Tu rutina podría incluir: hora de levantarte, qué desayunar, cuándo llegar al lugar de la prueba, planificación para ir al baño, protocolo de calentamiento, lista de música y qué haces en los últimos minutos antes de la salida. Mantenla lo bastante sencilla como para poder repetirla en cualquier competición, independientemente de la logística.
Practica tu rutina antes de sesiones exigentes durante el entrenamiento. Esto genera confianza en la rutina y te ayuda a ajustar lo que funciona. El día de la competición, seguirla se sentirá automático y tranquilizador.
Algunos atletas añaden rituales concretos: ponerse las zapatillas de competición en un orden determinado, escuchar ciertas canciones o repetirse una frase. Estas pequeñas acciones crean una sensación de control y preparación.
Estrategias para el momento
Cuando la ansiedad aumenta justo antes de la salida, necesitas herramientas que funcionen de inmediato. Los ejercicios rápidos de respiración ayudan, igual que centrarte en lo que puedes controlar: tu posición en la zona de salida, tu música o el último alimento, o revisar una vez más tu reloj.
Usa la visualización. Cierra los ojos e imagínate realizando los primeros minutos de la competición con calma y fluidez. Visualiza lo bien que te sentirás cuando encuentres tu ritmo. Imagina la línea de meta y lo orgulloso que estarás.
Háblate con amabilidad y confianza. “Estoy preparado para esto”. “He entrenado duro”. “Puedo manejar cualquier cosa que venga”. Evita el diálogo interno negativo que cuestiona tu preparación o anticipa el fracaso.
A veces ayuda distraerse. Habla con otros atletas a tu alrededor. Concéntrate en el entorno: los sonidos, la gente, la energía. Sal de tus pensamientos en bucle y vuelve al momento presente.
Construir confianza a largo plazo
El mejor antídoto contra la ansiedad competitiva es la confianza, y se construye con entrenamiento constante y experiencia acumulada. Cada entrenamiento completado, cada reto superado y cada competición terminada refuerzan la confianza en ti mismo.
Lleva un diario de entrenamiento que registre no solo kilómetros y tiempos, sino también cómo te sentiste y qué aprendiste. Cuando aparezcan dudas antes de una competición, revisa tu diario. Mira las pruebas de tu trabajo duro y de tu progreso.
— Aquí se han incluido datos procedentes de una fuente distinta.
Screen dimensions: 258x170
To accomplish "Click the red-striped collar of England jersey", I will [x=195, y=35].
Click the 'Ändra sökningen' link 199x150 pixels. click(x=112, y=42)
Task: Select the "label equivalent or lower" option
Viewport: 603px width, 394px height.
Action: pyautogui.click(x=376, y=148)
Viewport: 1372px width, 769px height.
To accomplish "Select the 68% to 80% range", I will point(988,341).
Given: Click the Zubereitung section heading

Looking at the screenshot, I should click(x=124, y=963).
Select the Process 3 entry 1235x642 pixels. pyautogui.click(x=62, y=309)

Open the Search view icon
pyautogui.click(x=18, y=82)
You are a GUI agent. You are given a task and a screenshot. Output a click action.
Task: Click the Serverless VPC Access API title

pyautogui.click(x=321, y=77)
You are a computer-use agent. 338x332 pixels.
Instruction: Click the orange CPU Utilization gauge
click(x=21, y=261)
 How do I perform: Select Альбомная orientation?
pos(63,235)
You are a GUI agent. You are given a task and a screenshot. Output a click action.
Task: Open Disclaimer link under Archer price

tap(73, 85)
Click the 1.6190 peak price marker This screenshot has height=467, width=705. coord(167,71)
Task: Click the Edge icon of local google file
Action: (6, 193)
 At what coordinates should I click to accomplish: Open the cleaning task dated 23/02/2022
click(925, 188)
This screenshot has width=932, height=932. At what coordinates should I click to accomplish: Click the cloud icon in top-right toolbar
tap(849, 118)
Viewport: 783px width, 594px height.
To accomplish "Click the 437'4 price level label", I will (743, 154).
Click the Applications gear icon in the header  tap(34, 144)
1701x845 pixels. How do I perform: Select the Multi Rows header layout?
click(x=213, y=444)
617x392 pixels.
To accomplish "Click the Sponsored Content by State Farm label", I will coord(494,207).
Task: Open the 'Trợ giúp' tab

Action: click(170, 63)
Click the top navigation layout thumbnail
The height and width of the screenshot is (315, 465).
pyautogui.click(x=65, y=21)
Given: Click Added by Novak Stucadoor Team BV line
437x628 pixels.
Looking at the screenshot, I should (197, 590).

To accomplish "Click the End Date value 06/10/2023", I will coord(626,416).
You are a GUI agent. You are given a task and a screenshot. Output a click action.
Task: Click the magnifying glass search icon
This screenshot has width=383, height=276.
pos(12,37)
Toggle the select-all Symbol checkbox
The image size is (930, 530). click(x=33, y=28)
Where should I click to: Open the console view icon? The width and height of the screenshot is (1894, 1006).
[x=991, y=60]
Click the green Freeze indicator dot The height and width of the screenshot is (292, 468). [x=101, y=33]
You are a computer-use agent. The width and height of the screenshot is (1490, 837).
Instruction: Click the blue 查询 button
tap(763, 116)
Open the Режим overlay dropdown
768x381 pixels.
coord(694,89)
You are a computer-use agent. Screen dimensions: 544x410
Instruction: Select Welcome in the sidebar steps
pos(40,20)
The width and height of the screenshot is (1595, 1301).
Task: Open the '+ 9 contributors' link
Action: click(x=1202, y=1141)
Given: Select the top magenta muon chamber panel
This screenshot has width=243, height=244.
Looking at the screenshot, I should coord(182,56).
Empieza con competiciones más pequeñas para ganar familiaridad con los procedimientos y sensaciones del día de la prueba. Cada experiencia te enseña algo: cómo responde tu cuerpo, qué estrategias funcionan y cómo gestionas situaciones inesperadas. Ese conocimiento se convierte en una armadura contra la ansiedad.
Recuerda que estar nervioso significa que te importa. Significa que la competición cuenta para ti. Canaliza esa energía en concentración y determinación. Todos los atletas en la línea de salida, independientemente de su nivel o experiencia, gestionan cierto grado de ansiedad. No estás solo con esta sensación.
Confía en tu preparación. Confía en tu cuerpo. Confía en que mereces estar en esa línea de salida y en que eres capaz de manejar todo lo que traiga la competición. Las mariposas en tu estómago no son más que tus alas preparándose para volar.